Australian Privacy Principles
As of today, all “APP entities” must be compliant with the APPs, which deal with all aspects of the handling of personal information.
- The kinds of personal information collected and held by the entity
- How personal information is collected and held
- The purposes for which personal information is collected, held, used and disclosed
- How an individual may access their personal information and seek its correction
- How an individual may complain if the entity breaches the APPs and how the complaint will be handled
- Whether the entity is likely to disclose personal information to overseas recipients and if so, the countries in which such recipients are likely to be located.
In addition, APP entities must be taking reasonable steps to implement internal practices and procedures to comply with the new APPs.
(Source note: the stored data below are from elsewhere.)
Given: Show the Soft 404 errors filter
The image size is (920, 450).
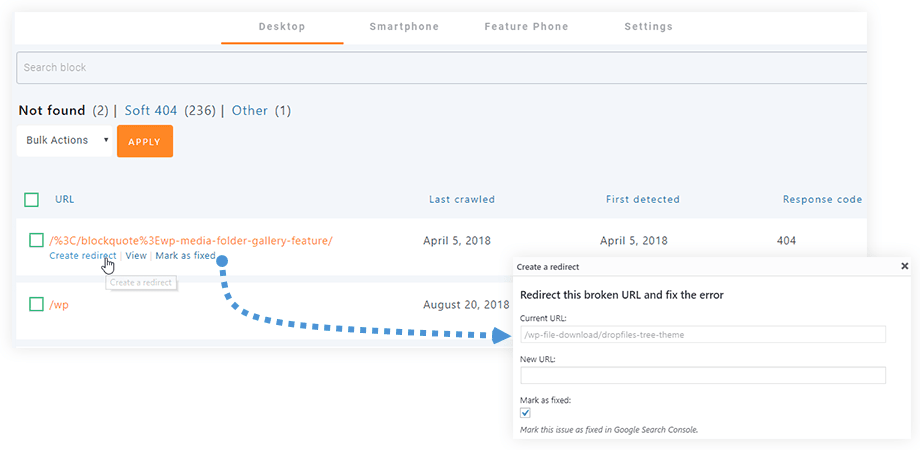Looking at the screenshot, I should point(151,111).
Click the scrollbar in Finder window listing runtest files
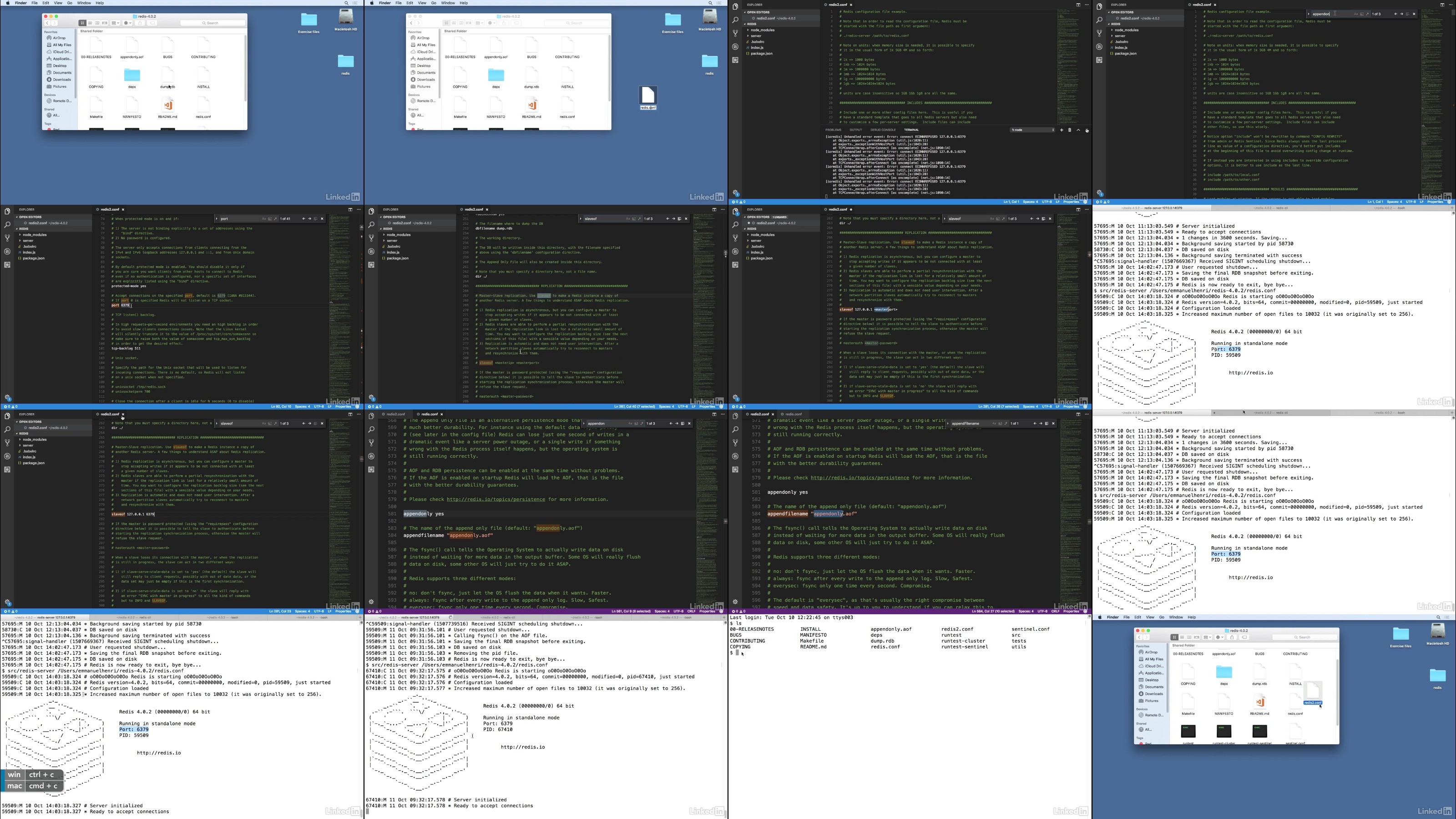The width and height of the screenshot is (1456, 819). [x=1337, y=693]
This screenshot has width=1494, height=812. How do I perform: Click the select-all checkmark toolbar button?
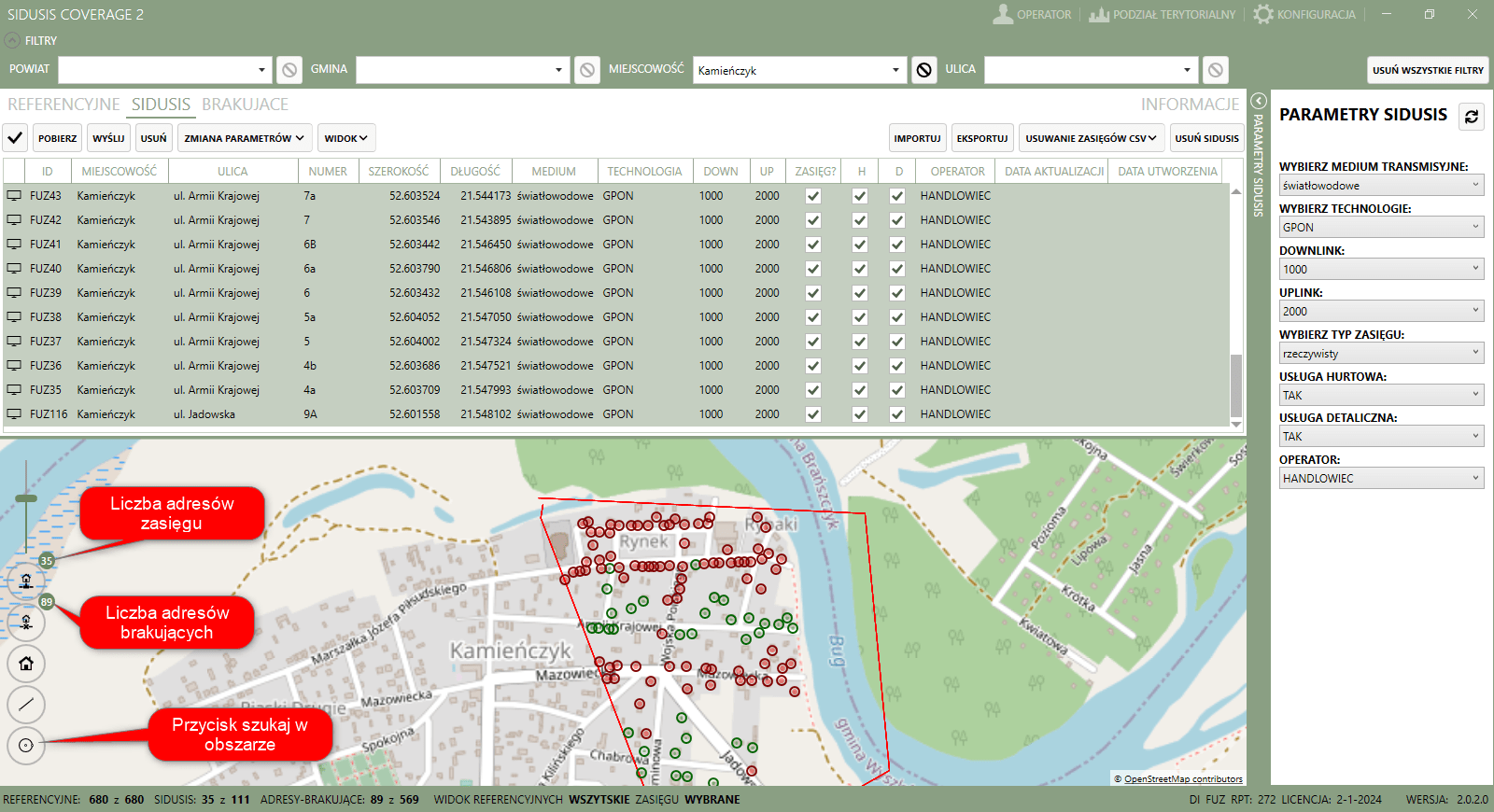tap(15, 138)
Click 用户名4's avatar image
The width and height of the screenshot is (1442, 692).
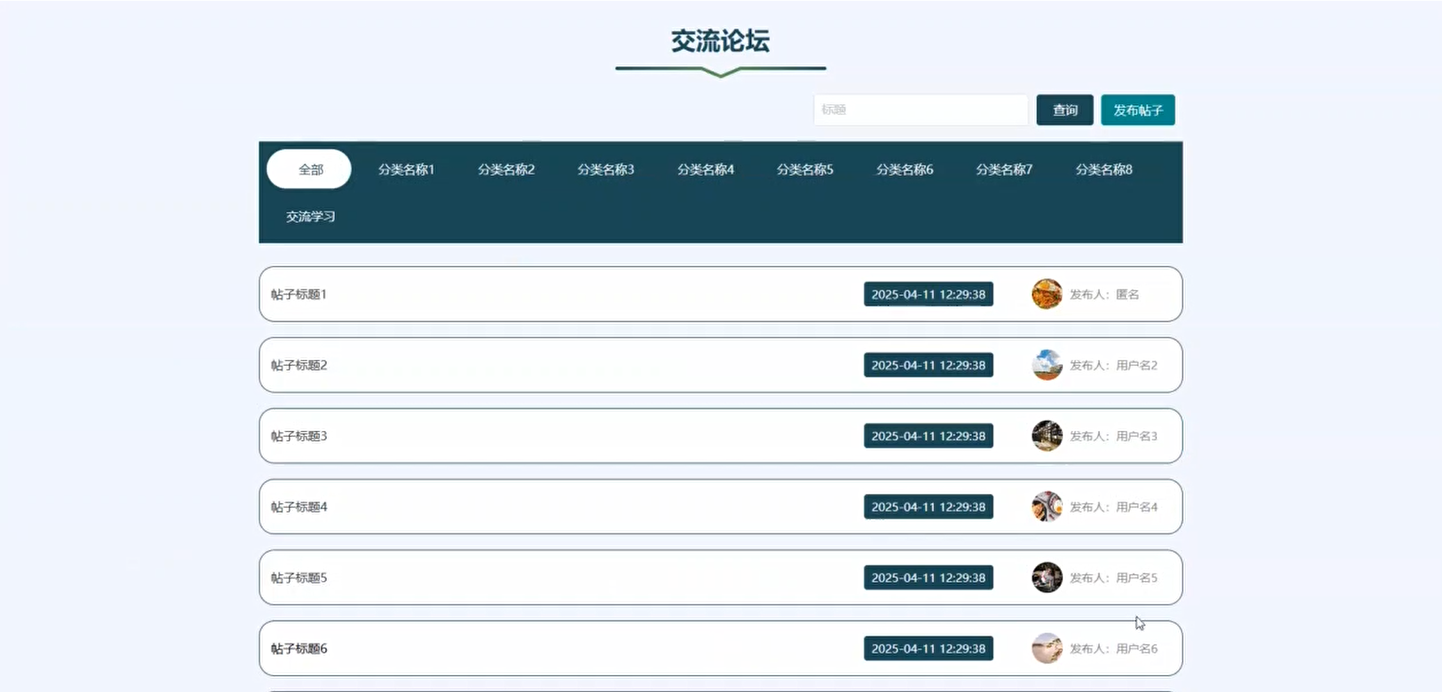pos(1047,507)
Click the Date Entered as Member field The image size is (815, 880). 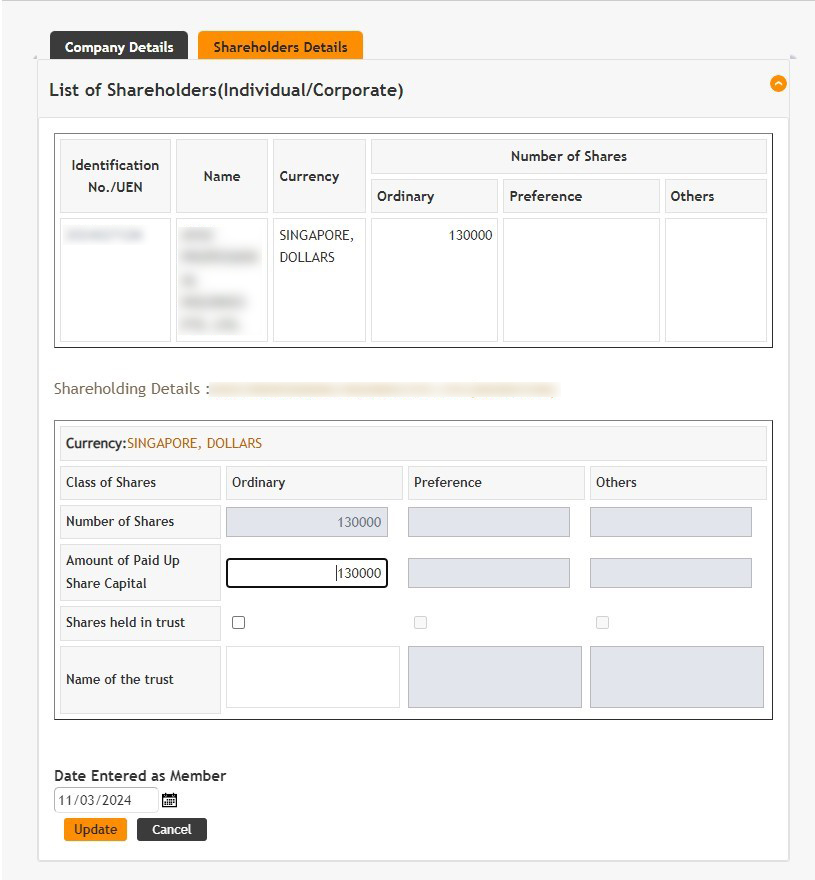[x=105, y=800]

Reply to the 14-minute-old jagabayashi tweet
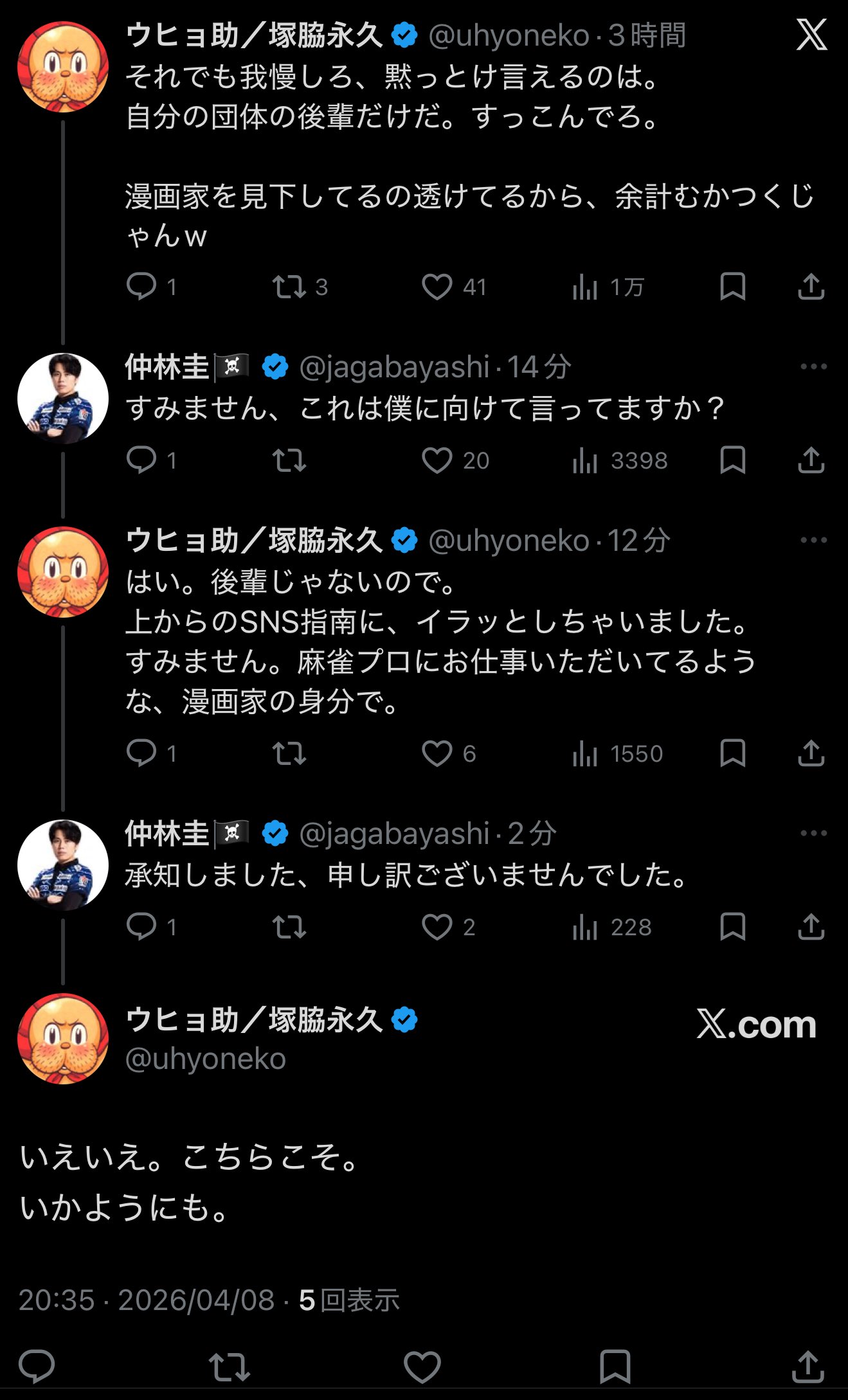point(141,460)
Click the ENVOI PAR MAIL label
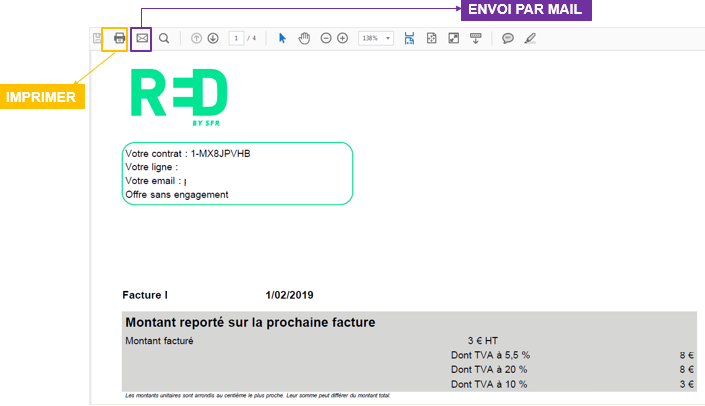Image resolution: width=705 pixels, height=406 pixels. point(526,10)
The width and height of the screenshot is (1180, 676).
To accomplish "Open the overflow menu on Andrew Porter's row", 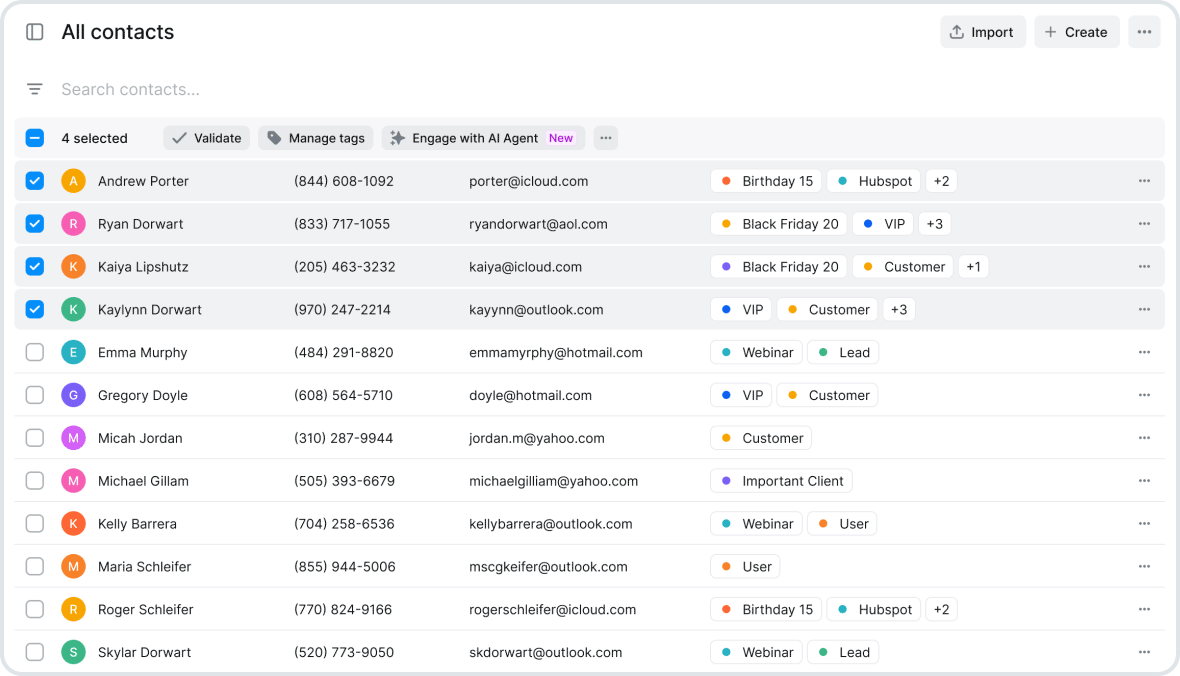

The Office of the Australian Information Commissioner (OAIC) has issued a statement outlining its approach to enforcement of the new laws in light of its new and stronger powers of enforcement.
Under the previous version of the Privacy Act, any privacy determination made by the OAIC was not legally binding, and could only be enforced via proceedings in the Federal Court or the Federal Circuit Court.
From today, the OAIC will be granted new and stronger enforcement methods to address breaches of the Privacy Act. The OAIC will have access to the following new remedies:
- Accepting written undertakings from organisations, which will be enforceable through the courts
- Recognising external dispute resolution schemes in order to resolve complaints about interferences with privacy, and making privacy determinations
- Seeking civil penalty orders in the case of serious or repeated breaches of privacy of up to $340,000 for individuals, and up to $1.7 million for companies.
The OAIC has released a statement outlining its approach to enforcement following the amended Privacy Act coming into effect.
For an initial period, the OAIC will focus on working with organisations to ensure they understand the new requirements and have systems in place to comply. The OAIC will take into account the steps taken by the organisation to genuinely prepare for the changes to law and to comply with the new legal requirements.
The OAIC will adopt an escalation model, under which:
- Individuals will be encouraged to seek to address their concerns directly with the relevant APP entity
- If complaints are brought to the OAIC, it will first attempt to resolve the issue through conciliation between the individual and the organisation in question
- If conciliation is ineffective, the OAIC will then use its new tools of determinations, enforceable undertakings and civil penalties to remedy the complaint.
Organisations should now roll out their updated privacy policies and internal procedures which comply with the amended Privacy Act. Staff training should also be conducted to ensure internal compliance with these updated policies and procedures. There is now a very limited window in order for organisations to do so before the OAIC will commence using its new enforcement powers.